Unfortunately most will consider the restrictions to be too limiting.
The problem with that is it would take 500 turns to have a city build the things you need to level. Making a slow game even slower.
There just needs to be a reason to use something your cities provide to conquer the opponents and/or the world. As it stands, all the cities do is provide you with things that you can use to make more cities. Your sov is capable of generating everything he needs to do the conquering all on his own. He is a fully self contained, self sufficient wrecking ball.
Your cities generate research to research buildings that allow them to generate more research. It makes me think of some sort of hand cranked machine that somehow turns its own crank but never accomlishes anything or goes anywhere.
Brad, there needs to be dangers and challenges in the world that your soverign cannot handle without something that only the cities can provide. The game NEEDS them, desperately. You can tweak unit balance all you want, but until cities are just flatly indespensable and intrinsic to surviving and progressing in the world, you simply don't NEED them.
More good ideas^
Let's take em a step further and require the champion to be stationed in the city with the building for a certain number of turns in order to learn the new trait it offers.

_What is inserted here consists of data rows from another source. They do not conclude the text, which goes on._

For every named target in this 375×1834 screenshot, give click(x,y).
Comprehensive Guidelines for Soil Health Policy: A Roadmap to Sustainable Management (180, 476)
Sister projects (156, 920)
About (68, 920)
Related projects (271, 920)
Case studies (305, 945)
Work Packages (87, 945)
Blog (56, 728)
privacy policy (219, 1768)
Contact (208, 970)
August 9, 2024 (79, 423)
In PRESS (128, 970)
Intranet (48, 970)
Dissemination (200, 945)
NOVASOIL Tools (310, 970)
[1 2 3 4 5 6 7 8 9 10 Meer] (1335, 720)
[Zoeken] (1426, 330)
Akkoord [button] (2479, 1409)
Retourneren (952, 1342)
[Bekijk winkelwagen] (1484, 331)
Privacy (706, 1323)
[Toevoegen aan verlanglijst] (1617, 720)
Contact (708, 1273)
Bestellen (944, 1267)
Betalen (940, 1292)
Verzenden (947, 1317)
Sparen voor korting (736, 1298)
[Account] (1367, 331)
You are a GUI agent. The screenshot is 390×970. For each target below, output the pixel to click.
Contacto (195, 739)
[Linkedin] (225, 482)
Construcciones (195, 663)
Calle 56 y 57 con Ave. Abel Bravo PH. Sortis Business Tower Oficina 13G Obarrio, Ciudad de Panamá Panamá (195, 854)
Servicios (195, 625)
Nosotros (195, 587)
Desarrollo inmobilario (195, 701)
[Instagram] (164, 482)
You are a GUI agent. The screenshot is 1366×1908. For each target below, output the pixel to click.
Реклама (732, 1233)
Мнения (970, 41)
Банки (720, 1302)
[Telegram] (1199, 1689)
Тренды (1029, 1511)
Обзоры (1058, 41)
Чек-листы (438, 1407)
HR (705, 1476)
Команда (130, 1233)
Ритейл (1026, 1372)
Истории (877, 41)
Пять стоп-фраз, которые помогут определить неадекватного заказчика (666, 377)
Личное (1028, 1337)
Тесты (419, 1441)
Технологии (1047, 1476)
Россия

These are exactly the types of incentives needed to keep champions closer to home that I was referring to. Many of the new traits could be designed as troop enhancers as well, further contributing towards balance between them and champions.
I believe the balance run in the next update will help solve the above issue. However, inversely, cities need to be made more dependent upon champions: goodie-huts and quests should reward city enhancing resources as well (the material costs for buildings and perhaps troops could also be increased).
I think the balance changes will help to asuage the issue, but is still not fixing the core problem that no mechanic of the game intrinsicly requires the sov to rely on the existance of a city aside from the fail-safe in the case of his death.
Cities absolutely do not need to depend more upon champions. Certainly they can stand to benefit from the existance of the champions, such as the example you mentioned of goodie huts containing more city resources than champion resources, but the true problem is the exact opposite of what you've stated here. Champions need to depend more on cities. The city needs to provide things to the champion that the champion cannot provide for himself. The champion needs to provide things to the city that the city cannot provide for itself. One hand washes the other. Currently the champion and the city wash their own hands.
Make regeneration work only if you don't move that turn. That will blunt the kiting tactic.
Again, I didn't kite. I auto-resolved all but perhaps 5 or 6 combats.
The system would obviously need to be balanced so it wouldn't take 500 turns.
We agree. Balance will be found through stronger relationships between entities which appear oppositional.